Resumo: Dois amigos de longa data estudam alternativas para evitar que belíssimos boleros românticos  se transformem em meros chiliques de saudade.

 

Sofre a tua dor resignadamente

 

- Que tens aí?

- Um pen-drive com músicas antigas.

- Que tipo de música?

- Boleros.

- O que pretendes fazer com eles?

- Ouvi-los, ora essa, o que mais poderia fazer?

- Tens razão. Na tua idade,  na atual conjuntura seria esquisito dançá-los e cantá-los, como fazias em rapaz.   E estás preparado?

- Preparado pra quê?

- Pra ouvir os boleros, ora essa.

- E é preciso?

- Me dá aqui este pen-drive... É o que eu pensava.

Constavam do pen-drive, dentre outros não menos enfáticos,  os seguintes boleros: Perfídia, Ansiedade, Hipócrita, Angústia, Fracasso.

- O que achas?

- Tens certeza de que estás preparado?

- Qual é o problema, cara? Abre o jogo.

- Sei que foste criado na penumbra dos cabarés. Minto?

- É. Pode ser.

- Sei que viveste intensamente a fase romântica dos boleros, que os dançavas com leveza, que os cantavas com paixão. Minto?

- E daí.

- E daí que tudo mudou. Presta atenção. Todo o território de referencias e relações que homiziava  cada uma dessas canções deixou de  existir. Tens ideia do que levas aí nesse pen-drive?

O amigo olhou para o pen-drive meio desconfiado.

- Eu já disse, são boleros.

- Sim, boleros, mas boleros normativos, esqueletos descarnados, mera virtualidade.

- Estás querendo me dizer exatamente o quê?

- Que tomes cuidado, que descartes a ilusão de que ouvindo esses boleros do pen-drive reviverás as emoções da tua juventude.

- E por que não?

- Ora, meu caro, porque é impossível reconstituir  o cenário que dava às canções o sentido único que elas tinham. O frescor e o perfume da mulher amada, a paixão que te roía, e tudo o mais da  sedução perdeu-se para sempre.  Meu amigo, este pen-drive que ingenuamente levas contigo, leva consigo, além do conteúdo normativo alheio à tua vontade, apenas  pó, cinzas, e nada mais.

- Mesmo assim vou tentar. Não me custa nada.

- Pois tenta, se gostas de sofrer, tenta.

-  Mas, espera um pouco, agora me lembro, tu tinhas uma coleção de boleros antigos e me falavas deles com entusiasmo. Que aconteceu?

- Simplesmente revi os meus conceitos. Cheguei à conclusão de que é preferível ouvir um ruído vivo, atual, a uma sombra musical.

- Isro me parece exagerado. Será que não ha outra saída?
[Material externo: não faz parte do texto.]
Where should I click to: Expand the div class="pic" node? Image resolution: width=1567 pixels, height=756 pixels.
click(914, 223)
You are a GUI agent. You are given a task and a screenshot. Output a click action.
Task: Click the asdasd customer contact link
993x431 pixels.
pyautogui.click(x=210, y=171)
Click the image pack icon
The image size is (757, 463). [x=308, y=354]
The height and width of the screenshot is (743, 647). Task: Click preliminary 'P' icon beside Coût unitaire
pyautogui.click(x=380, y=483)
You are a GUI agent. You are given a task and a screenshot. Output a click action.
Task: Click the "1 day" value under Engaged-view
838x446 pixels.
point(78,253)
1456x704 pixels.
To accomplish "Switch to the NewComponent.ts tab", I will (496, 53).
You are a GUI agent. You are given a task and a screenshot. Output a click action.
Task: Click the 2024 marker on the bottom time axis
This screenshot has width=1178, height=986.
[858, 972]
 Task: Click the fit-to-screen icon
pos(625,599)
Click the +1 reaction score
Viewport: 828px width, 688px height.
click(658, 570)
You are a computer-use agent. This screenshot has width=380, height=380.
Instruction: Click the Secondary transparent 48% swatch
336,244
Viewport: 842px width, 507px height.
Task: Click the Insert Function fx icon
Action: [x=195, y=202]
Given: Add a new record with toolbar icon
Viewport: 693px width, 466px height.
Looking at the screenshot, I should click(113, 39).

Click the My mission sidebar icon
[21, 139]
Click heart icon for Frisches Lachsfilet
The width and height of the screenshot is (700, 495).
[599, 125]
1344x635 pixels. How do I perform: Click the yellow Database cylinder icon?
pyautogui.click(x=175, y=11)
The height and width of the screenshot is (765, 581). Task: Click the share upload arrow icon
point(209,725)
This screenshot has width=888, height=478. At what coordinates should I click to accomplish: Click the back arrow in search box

- Na verdade há outra saída.

- E qual é?

 - É pegarmos os nossos boleros e reimplantarmos neles valores vicários daqueles que se foram.

- O quê, por exemplo?

- O valor de símbolo. Um bolero-símbolo  não maltrata ninguém. Pelo contrário, o símbolo é obra espiritual, apuro da consciência, intérprete privilegiado das mais secretas modalidades do ser. 

- E como é que se faz isso?

- Faz-se pensando,  em vez de sentindo. Sei que não é fácil. Pensar exige esforço, dtirisciplina, obstinação.  Diferente do bolero-saudade que, na ânsia de ressuscitar, se entrega facilmente.

- Acho que não vou conseguir.

- Claro que consegues. E quando conseguires ouvirás sorrindo qualquer bolero da tua juventude. O símbolo te manterá lucido e sereno. Podes testar a minha teoria ouvindo, por exemplo, o bolero Perfídia, que começa assim:

Sofre  a tua dor resignadamente..

ou assim, se escolheres a versão original:

Nadie compreende lo que sufro yo...

Livre de qualquer nostalgia verás que o passado retorna fulgurante  na plenitude de sua dignidade.